We clarified the phrasing in the main text of the manuscript in section 2.1.
-Towards the end of Fig.4, in the description of evaporation strategy, the authors say that, while the magnetic field gradient is raised, the optical trap depth is kept constant. I find this unclear. The trap depth needs to decrease for evaporation to take place. I would suggest to indicate that the dipole trap power is kept fixed.
Answer: We indeed keep the optical dipole trap power constant. We adapted the wording in the main text of the manuscript in section 2.2.
-In the begining of page 6, I found the discussion a bit confusing. First it is reminded to the reader how superfluidity occurs in an attractive Fermi gas (at fixed a), than it is stated that for positive 1/(k_F a) there would be condensation of molecules. Than the actual experimental procedure is described, where evaporation is performed on resonance and a sweep to the repulsive side generates the molecular BEC. It is unclear to the reader what exactly is this procedure. Probably a line break or new paragraph would help here. For example, the sweep to the molecular side is only mentioned at the very end, while it is fundamental to understand the procedure.
Answer: As suggested, we inserted a line break and changed the phrasing in the second paragraph of section 3 to be as clear as possible in the explanation.
-In the caption of FIg.3, a bootstrap distribution is mentioned. This is a well known method to generate error bars, but requires a sampling distribution to be generated. Some indication of how the authors generate the samples would help the reader here.
Answer: Since the signal-to-noise ratio is decreasing as atomic density decreases, we face the problem of a low signal-to-noise ratio on individual pictures for datapoints with a high optical evaporation endpoint in Fig. 3 of the main text. Therefore, we decided to apply the fitting procedure to the average measured atomic densities rather than to individual pictures. To generate the error bars, we obtain a distribution by repeatedly fitting to averaged pictures, where we randomly draw the pictures that are averaged from the dataset.
We added an explanation in section 3 of the manuscript on how we obtain the bootstrap distribution. We also clarified that we are fitting to averaged pictures, motivating the need to perform a bootstrap procedure in order to estimate the error bars.
-In page 7, the discussion about lifetimes states that the they agree with what previously observed by the group in a free space dipole trap situation. I wasn't able to find lifetime measurements in reference 17. A clearer comparison could be done, by computing the expected spontaneous scattering rate for the trap and see if it agrees with the measured lifetime.
Answer: The graph which we were referring to in reference 17 is Fig. 7 b), showing the atom number and the cloud temperature as a function of time. The observed lifetime is on the order of several seconds and a temperature below the critical temperature for superfluidity is measured up to 1 s.

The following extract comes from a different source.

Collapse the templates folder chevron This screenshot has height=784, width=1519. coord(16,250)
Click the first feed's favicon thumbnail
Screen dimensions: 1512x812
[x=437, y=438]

By directly comparing the lifetime and the observed heating of reference 17 with those presented in our manuscript, we assume that the influence of the repeated dispersive probing of the cloud, as it was performed during the measurements of Fig. 7 b) in reference 17, is negligible. This assumption is based on the low photon number per probe scan. A more detailed investigation of the effect of repeated probing is shown in appendix C of reference 17.
In our experiment we never observed dipole trap loss rates that were in agreement with spontaneous scattering rates. We assume that our observed lifetimes are primarily dominated by other mechanisms such as background collisions, three-body recombination processes or intensity noise in the dipole trap independent of the cavity.
The main point in our statement on page 7 of the manuscript is that we observed no change in the time scales associated with atomic losses or heating when transitioning from a free-space optical dipole trap to a cavity-enhanced optical dipole trap.